WORK TO COMPLETE >>
In the profile of Lucas below, how many technicians were onboarded in less than 12 months through the automated workforce management tool?

TEXT SEGMENT >>
BEGIN

During his 12 years at Royal Bafokeng Holdings, Lucas was instrumental in the LPG port facility in Saldanha project, growing the mining assets management from R5 billion to R45 billion at its peak, with minimal debt and raising close to R7 billion in preference share debt. “This was the biggest funding at the time and we successfully executed the transaction. After three years, the share almost tripled,” he says.

Driving efficiencies
This is when telecommunications provider Telkom came knocking. “I joined as CFO for Openserve and was in the role for eight months when Telkom underwent a restructuring and I was asked to head up operations,” Lucas says.

“The focus of operations at this time was on getting fibre-to-home back on track. When I joined there were 80,000 homes with a connection rate of 10 percent and by the time I left, that had changed to 422,000 homes with a connection rate of over 50 percent. We moved to the top spot in the market, after the Vumatel consolidations, and more than halved the average installation time.”

According to Lucas, the achievements were due to driving clear KPIs through a strategy and targets, which were then tracked weekly and monthly. In addition, the performance of technicians was monitored with interesting analytics and assistance was provided in underperforming areas.

“Coming from a CFO environment helped me showcase the operational side, the value of using metrics to drive business. I was leading a team of engineers and they couldn’t run rings around me,” he says.

During his tenure at Openserve, Lucas managed to drive about R2 billion in cost efficiencies by implementing an automated workforce management tool for technicians. The success of that initiative, onboarding 5,000 technicians in less than 12 months, was recognised globally, with Lucas presenting the case study at a ClickSoft conference in the US.

The four-time Comrades Marathon runner served as the COO for Openserve for four years before moving to the Group CEO’s office to assist with strategic initiatives.

Then Covid-19 happened. “The pandemic has brought its challenges and in late August I was asked to move to BCX as CFO,” he says.

Trusted advisor
Lucas highlights that the CFO role is changing. “When I started, finance looked at history and was the number cruncher. Now, the CFO environment is a data repository, with the CFO being a trusted advisor to business, including matters like automation, dashboards and the value of analytics – the numbers never lie,” he says.

In addition, Lucas cites change management and relationship building as key skills for today’s CFO. “As a finance person, it is important to build relationships with other chiefs in business. They must know that they can trust you and you become their port of call. Change management is critical. When people think of digitisation, they think my job is obsolete, they don’t think about enablement. You have to take people on that journey, and that includes all stakeholders, including the unions. A failure of a lot of initiatives is due to fear of change,” he says.

END

SUPPLIED RECORDS >>
BEGIN

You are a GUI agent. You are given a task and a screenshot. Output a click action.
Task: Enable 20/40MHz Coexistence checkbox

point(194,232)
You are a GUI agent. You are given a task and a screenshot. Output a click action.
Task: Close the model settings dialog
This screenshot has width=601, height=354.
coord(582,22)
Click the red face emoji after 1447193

END

EXERCISE RESULT >>
5,000 technicians.